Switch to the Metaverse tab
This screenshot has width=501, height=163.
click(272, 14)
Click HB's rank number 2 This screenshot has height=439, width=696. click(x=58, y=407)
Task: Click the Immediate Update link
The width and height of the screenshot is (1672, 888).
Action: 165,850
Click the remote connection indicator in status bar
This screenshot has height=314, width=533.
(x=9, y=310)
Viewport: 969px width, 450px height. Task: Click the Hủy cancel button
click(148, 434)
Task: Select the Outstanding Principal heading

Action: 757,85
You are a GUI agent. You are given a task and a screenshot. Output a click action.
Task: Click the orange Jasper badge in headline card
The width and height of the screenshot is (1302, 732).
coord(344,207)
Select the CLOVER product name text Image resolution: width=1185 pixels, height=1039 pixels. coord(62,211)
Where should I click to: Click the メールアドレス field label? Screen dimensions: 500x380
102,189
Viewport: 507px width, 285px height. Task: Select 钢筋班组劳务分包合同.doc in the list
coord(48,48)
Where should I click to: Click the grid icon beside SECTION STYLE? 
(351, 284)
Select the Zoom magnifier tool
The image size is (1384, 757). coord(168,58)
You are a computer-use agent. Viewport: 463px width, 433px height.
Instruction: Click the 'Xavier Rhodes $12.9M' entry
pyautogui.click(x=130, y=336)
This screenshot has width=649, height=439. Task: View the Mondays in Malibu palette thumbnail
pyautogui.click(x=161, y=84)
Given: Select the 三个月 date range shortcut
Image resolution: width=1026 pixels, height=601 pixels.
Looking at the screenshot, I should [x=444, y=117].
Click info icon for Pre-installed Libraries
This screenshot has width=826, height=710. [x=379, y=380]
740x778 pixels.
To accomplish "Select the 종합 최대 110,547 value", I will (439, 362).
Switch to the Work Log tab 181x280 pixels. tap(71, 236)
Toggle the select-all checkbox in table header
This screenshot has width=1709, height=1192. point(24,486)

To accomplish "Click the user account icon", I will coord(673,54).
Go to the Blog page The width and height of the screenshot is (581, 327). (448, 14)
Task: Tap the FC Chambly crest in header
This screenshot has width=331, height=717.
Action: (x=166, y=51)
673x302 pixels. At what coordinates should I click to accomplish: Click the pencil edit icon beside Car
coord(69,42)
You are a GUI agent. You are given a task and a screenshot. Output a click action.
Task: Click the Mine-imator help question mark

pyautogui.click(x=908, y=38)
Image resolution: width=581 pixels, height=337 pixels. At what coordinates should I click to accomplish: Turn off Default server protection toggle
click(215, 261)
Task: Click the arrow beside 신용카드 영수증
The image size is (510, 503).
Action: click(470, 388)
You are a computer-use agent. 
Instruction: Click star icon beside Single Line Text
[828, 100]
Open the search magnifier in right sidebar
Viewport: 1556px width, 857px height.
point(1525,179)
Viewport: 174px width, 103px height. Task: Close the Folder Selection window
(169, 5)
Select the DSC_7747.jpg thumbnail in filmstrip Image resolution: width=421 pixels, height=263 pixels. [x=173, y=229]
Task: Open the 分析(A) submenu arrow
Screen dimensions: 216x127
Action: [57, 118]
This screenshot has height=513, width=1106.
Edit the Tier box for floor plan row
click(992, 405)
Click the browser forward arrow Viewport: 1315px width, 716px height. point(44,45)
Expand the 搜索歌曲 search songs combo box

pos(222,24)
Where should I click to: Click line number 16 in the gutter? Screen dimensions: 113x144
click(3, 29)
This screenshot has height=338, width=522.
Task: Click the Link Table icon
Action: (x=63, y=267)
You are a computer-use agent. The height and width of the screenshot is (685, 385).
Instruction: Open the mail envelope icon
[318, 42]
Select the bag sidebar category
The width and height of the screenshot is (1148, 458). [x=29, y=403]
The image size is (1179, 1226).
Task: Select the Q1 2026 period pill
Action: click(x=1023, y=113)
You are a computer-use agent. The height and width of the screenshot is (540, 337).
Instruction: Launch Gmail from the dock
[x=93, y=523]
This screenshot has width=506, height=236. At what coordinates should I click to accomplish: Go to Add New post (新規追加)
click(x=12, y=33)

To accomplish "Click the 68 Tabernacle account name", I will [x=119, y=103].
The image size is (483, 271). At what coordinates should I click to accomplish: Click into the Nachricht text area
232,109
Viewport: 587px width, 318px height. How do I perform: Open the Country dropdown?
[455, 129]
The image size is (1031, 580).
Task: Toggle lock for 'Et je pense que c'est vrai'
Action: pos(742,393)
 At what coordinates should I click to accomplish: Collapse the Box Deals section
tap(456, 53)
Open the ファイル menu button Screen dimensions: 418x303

════════════════

The answer must be an exact transcription of every record above.

Switch to the Metaverse tab
This screenshot has width=501, height=163.
click(272, 14)
Click HB's rank number 2 This screenshot has height=439, width=696. click(x=58, y=407)
Task: Click the Immediate Update link
The width and height of the screenshot is (1672, 888).
Action: 165,850
Click the remote connection indicator in status bar
This screenshot has height=314, width=533.
(x=9, y=310)
Viewport: 969px width, 450px height. Task: Click the Hủy cancel button
click(148, 434)
Task: Select the Outstanding Principal heading

Action: 757,85
You are a GUI agent. You are given a task and a screenshot. Output a click action.
Task: Click the orange Jasper badge in headline card
The width and height of the screenshot is (1302, 732).
coord(344,207)
Select the CLOVER product name text Image resolution: width=1185 pixels, height=1039 pixels. coord(62,211)
Where should I click to: Click the メールアドレス field label? Screen dimensions: 500x380
102,189
Viewport: 507px width, 285px height. Task: Select 钢筋班组劳务分包合同.doc in the list
coord(48,48)
Where should I click to: Click the grid icon beside SECTION STYLE? 
(351, 284)
Select the Zoom magnifier tool
The image size is (1384, 757). coord(168,58)
You are a computer-use agent. Viewport: 463px width, 433px height.
Instruction: Click the 'Xavier Rhodes $12.9M' entry
pyautogui.click(x=130, y=336)
This screenshot has width=649, height=439. Task: View the Mondays in Malibu palette thumbnail
pyautogui.click(x=161, y=84)
Given: Select the 三个月 date range shortcut
Image resolution: width=1026 pixels, height=601 pixels.
Looking at the screenshot, I should [x=444, y=117].
Click info icon for Pre-installed Libraries
This screenshot has width=826, height=710. [x=379, y=380]
740x778 pixels.
To accomplish "Select the 종합 최대 110,547 value", I will (439, 362).
Switch to the Work Log tab 181x280 pixels. tap(71, 236)
Toggle the select-all checkbox in table header
This screenshot has width=1709, height=1192. point(24,486)

To accomplish "Click the user account icon", I will coord(673,54).
Go to the Blog page The width and height of the screenshot is (581, 327). (448, 14)
Task: Tap the FC Chambly crest in header
This screenshot has width=331, height=717.
Action: (x=166, y=51)
673x302 pixels. At what coordinates should I click to accomplish: Click the pencil edit icon beside Car
coord(69,42)
You are a GUI agent. You are given a task and a screenshot. Output a click action.
Task: Click the Mine-imator help question mark

pyautogui.click(x=908, y=38)
Image resolution: width=581 pixels, height=337 pixels. At what coordinates should I click to accomplish: Turn off Default server protection toggle
click(215, 261)
Task: Click the arrow beside 신용카드 영수증
The image size is (510, 503).
Action: click(470, 388)
You are a computer-use agent. 
Instruction: Click star icon beside Single Line Text
[828, 100]
Open the search magnifier in right sidebar
Viewport: 1556px width, 857px height.
point(1525,179)
Viewport: 174px width, 103px height. Task: Close the Folder Selection window
(169, 5)
Select the DSC_7747.jpg thumbnail in filmstrip Image resolution: width=421 pixels, height=263 pixels. [x=173, y=229]
Task: Open the 分析(A) submenu arrow
Screen dimensions: 216x127
Action: [57, 118]
This screenshot has height=513, width=1106.
Edit the Tier box for floor plan row
click(992, 405)
Click the browser forward arrow Viewport: 1315px width, 716px height. point(44,45)
Expand the 搜索歌曲 search songs combo box

pos(222,24)
Where should I click to: Click line number 16 in the gutter? Screen dimensions: 113x144
click(3, 29)
This screenshot has height=338, width=522.
Task: Click the Link Table icon
Action: (x=63, y=267)
You are a computer-use agent. The height and width of the screenshot is (685, 385).
Instruction: Open the mail envelope icon
[318, 42]
Select the bag sidebar category
The width and height of the screenshot is (1148, 458). [x=29, y=403]
The image size is (1179, 1226).
Task: Select the Q1 2026 period pill
Action: click(x=1023, y=113)
You are a computer-use agent. The height and width of the screenshot is (540, 337).
Instruction: Launch Gmail from the dock
[x=93, y=523]
This screenshot has width=506, height=236. At what coordinates should I click to accomplish: Go to Add New post (新規追加)
click(x=12, y=33)

To accomplish "Click the 68 Tabernacle account name", I will [x=119, y=103].
The image size is (483, 271). At what coordinates should I click to accomplish: Click into the Nachricht text area
232,109
Viewport: 587px width, 318px height. How do I perform: Open the Country dropdown?
[455, 129]
The image size is (1031, 580).
Task: Toggle lock for 'Et je pense que c'est vrai'
Action: pos(742,393)
 At what coordinates should I click to accomplish: Collapse the Box Deals section
tap(456, 53)
Open the ファイル menu button Screen dimensions: 418x303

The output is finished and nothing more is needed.